1. Forget Tom Hooper’s movie version. His penchant for constant close-ups diminished the power and raw emotion of every scene in this great musical that really belonged onstage. This London production held at The Theater at Solaire was an aural and visual spectacle that wasn’t limited by acamera’s single perspective. It was a complete joy to watch and definitely something that I wanted to see again as soon as the show ended.

2. Simon Gleeson who played Jean Valjean hit all the right emotional notes and I was close to tears after his excellent, falsetto-filled take on Bring Him Home. You could feel the intensity of his performance with every laway that flew towards the audience. I felt blessed to have been sprayed by spittles of greatness. Weirdly enough, he looked like Russell Crowe so it felt a bit disorienting when he came out with a full beard and started singing Valjean’s lines.

3. My favorite performance though was by Earl Carpenter who played Javert. He had a commanding stance and a distinct voice that made you question if he was being too moralistic or just simply tragic. I was really curious how the production would stage his suicide scene (I really thought they would use a trapdoor) and I have to say that I was in awe and almost stood up from my seat during that scene.

4. Rachelle Ann Go was great as well and this would just be pure nitpicking but I would have wanted more power from her voice. Sure, she was dying from tuberculosis (and her dreams getting crushed), but I was really expecting an emotional wallop and that I’d be crying in a fetal position in my seat after I Dreamed a Dream. In terms of her acting though, she was just amazing.

5. The rest of the cast were fine enough (loved Little Cossette and Gavroche) although I would have wanted a stronger Marius and a better Enjolras. A lot of people cheered for the latter during the curtain call and I thought that it was more out of his good looks than his all-preen, slightly sintunado performance.

6. The moving (and sometimes spinning) set pieces were a joy to watch. The barricade was just what I expected and the explosive battle scene didnEponine’t disappoint. The use of the big screen during the sewer scene was also commendable. Sulit ang bayad sa production design pa lang.

7. Prayers for Eponine, the Patron Saint of the Friendzoned. Her love story was so tragic that she wasn’t even able to kiss her true love before she died. If you think your lovelife’s cursed, you really need to see this musical.

8. If I ever had to audition in any barangay competition, I would choose the Thenardiers’ Master of the House. It was such a delight to watch and sing along to. Plus, I loved their characters.

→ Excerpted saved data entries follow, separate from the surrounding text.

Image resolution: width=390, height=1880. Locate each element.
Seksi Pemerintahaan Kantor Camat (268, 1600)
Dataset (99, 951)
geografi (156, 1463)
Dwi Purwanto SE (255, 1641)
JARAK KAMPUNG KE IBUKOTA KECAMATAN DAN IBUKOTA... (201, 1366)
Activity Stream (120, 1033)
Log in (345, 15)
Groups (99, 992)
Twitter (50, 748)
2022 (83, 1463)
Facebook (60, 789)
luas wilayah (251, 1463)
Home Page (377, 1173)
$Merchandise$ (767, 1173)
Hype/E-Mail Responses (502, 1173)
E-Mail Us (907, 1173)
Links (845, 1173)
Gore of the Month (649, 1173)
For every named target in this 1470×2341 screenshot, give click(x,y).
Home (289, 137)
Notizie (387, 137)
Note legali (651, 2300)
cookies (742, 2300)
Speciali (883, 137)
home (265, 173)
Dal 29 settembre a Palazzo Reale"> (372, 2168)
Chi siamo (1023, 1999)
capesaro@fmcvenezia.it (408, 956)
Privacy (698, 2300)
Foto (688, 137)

9. There were some minor technical issues during the show (mics not turned on, props falling), but the most obvious one was when Valjean fired a faux warning shot at Javert and there was a recoil motion of the rifle even without a sound. Valjean had to shoot another time before the popping sound happened. I wonder what their Plan C was if the sound still didn’t come out.

10. The convergence of voices in One Day More was enough to give you goosebumps for days. And that was just the last song of the first act. A truly wonderful experience!